Stored items from a collection
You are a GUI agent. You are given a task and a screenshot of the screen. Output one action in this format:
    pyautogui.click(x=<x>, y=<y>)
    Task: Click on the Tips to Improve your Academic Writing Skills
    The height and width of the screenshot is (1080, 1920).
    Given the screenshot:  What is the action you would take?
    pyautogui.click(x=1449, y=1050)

#### [SET PROBLEM]
Could you print each row above again, word for word, without changing anything?

#### [COMPLETE OUTPUT]
You are a GUI agent. You are given a task and a screenshot of the screen. Output one action in this format:
    pyautogui.click(x=<x>, y=<y>)
    Task: Click on the Tips to Improve your Academic Writing Skills
    The height and width of the screenshot is (1080, 1920).
    Given the screenshot:  What is the action you would take?
    pyautogui.click(x=1449, y=1050)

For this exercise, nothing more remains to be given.